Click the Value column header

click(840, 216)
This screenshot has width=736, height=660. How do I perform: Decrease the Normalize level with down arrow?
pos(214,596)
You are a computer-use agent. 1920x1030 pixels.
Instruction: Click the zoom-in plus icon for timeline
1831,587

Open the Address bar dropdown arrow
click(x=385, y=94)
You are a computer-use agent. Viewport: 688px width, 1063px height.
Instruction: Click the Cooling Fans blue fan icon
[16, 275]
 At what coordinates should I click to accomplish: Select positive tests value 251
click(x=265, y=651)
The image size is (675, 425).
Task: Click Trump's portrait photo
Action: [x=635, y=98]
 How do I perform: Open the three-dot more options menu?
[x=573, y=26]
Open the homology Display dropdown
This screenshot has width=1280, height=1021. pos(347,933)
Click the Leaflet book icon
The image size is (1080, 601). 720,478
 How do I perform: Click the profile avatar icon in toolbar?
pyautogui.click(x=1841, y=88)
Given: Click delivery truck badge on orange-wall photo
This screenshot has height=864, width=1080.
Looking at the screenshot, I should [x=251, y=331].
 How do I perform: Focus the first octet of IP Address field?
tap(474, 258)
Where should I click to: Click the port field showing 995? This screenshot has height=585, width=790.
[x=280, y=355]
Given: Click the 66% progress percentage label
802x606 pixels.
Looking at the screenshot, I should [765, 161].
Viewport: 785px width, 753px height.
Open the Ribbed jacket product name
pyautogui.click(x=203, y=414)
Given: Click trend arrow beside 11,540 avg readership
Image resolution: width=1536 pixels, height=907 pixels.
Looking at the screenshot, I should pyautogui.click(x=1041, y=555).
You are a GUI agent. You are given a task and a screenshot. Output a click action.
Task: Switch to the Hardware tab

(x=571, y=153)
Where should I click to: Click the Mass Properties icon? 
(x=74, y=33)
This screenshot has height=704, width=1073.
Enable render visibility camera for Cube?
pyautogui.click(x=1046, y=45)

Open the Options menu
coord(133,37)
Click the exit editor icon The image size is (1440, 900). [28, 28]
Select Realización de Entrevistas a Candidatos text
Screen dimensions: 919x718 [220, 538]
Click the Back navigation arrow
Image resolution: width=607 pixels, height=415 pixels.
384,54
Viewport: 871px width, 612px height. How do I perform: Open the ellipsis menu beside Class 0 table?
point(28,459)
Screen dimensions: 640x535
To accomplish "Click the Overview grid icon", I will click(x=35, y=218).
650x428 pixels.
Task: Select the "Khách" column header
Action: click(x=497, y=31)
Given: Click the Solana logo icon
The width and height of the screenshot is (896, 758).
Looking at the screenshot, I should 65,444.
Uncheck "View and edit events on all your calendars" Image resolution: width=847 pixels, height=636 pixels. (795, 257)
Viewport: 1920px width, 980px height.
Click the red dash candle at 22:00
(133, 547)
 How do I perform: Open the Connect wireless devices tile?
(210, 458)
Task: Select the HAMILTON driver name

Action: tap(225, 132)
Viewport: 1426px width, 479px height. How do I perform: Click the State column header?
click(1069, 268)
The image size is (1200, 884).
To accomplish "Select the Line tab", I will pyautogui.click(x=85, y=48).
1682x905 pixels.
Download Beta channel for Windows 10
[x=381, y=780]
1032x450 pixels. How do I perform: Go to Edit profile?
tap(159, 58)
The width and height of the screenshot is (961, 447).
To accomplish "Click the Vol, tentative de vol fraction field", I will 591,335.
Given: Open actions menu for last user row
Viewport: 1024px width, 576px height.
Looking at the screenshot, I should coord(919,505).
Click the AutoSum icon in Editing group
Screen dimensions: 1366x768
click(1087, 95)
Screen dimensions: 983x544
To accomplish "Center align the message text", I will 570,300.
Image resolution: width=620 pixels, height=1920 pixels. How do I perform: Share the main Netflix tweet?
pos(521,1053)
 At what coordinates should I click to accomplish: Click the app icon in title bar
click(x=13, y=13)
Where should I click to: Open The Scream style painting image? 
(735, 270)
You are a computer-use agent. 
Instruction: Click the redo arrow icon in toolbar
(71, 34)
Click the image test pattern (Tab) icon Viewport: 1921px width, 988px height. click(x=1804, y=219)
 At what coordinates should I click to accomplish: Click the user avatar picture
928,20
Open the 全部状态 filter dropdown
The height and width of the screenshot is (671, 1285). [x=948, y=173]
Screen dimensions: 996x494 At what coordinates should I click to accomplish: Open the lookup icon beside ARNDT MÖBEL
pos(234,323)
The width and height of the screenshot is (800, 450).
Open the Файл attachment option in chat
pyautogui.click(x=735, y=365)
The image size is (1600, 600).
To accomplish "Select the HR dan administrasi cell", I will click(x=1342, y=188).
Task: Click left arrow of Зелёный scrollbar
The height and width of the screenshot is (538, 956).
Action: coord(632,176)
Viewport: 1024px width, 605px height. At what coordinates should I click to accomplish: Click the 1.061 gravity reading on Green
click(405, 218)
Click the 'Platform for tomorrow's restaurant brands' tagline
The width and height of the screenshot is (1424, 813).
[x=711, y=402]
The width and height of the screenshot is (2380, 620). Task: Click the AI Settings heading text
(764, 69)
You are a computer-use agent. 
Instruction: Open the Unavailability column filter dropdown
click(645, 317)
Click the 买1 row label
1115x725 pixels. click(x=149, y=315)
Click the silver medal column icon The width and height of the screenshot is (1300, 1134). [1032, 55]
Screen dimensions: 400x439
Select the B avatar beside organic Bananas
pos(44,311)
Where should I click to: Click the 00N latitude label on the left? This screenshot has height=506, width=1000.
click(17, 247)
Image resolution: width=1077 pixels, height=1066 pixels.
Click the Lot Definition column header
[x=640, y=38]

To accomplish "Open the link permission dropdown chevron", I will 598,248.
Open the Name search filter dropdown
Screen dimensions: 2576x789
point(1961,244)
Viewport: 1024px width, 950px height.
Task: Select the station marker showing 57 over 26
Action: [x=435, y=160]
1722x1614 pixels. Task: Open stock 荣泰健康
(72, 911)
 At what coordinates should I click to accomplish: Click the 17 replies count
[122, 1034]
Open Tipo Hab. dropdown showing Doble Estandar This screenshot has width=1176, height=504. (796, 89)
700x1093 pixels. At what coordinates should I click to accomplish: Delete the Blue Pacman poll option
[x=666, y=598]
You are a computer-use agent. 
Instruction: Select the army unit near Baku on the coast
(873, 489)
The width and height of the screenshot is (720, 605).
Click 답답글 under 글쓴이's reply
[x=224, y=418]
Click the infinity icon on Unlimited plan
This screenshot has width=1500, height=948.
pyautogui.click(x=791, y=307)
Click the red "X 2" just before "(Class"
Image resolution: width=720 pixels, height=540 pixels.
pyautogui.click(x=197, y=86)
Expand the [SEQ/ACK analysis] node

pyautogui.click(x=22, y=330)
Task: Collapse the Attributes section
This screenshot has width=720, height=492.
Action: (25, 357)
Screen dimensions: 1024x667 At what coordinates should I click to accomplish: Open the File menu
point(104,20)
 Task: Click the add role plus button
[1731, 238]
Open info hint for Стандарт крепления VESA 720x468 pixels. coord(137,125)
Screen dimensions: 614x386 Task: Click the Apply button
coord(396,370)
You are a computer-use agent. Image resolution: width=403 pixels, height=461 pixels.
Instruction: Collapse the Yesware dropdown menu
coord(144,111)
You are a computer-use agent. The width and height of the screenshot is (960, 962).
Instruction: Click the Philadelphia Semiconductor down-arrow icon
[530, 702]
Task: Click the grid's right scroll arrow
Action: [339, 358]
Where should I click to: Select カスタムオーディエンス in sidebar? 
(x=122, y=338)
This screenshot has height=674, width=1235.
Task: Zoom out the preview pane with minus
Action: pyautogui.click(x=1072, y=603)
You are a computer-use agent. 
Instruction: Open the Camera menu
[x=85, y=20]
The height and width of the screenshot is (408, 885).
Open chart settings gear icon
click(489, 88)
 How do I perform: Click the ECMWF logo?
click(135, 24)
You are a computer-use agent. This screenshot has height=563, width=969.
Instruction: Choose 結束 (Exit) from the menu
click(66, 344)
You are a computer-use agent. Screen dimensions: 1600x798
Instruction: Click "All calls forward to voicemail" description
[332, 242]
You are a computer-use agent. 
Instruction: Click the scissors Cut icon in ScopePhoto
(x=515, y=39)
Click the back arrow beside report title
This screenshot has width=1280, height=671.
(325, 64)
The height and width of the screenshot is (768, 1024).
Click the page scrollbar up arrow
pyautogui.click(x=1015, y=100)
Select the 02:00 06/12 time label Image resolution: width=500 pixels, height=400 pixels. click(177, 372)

----

For this task, write out exactly the lines of the entries above, starting at the line with "How do I perform: Open the three-dot" and ending at the line with "Given: Click delivery", both included, and no others.

*Solution for this exercise:*
 How do I perform: Open the three-dot more options menu?
[x=573, y=26]
Open the homology Display dropdown
This screenshot has width=1280, height=1021. pos(347,933)
Click the Leaflet book icon
The image size is (1080, 601). 720,478
 How do I perform: Click the profile avatar icon in toolbar?
pyautogui.click(x=1841, y=88)
Given: Click delivery truck badge on orange-wall photo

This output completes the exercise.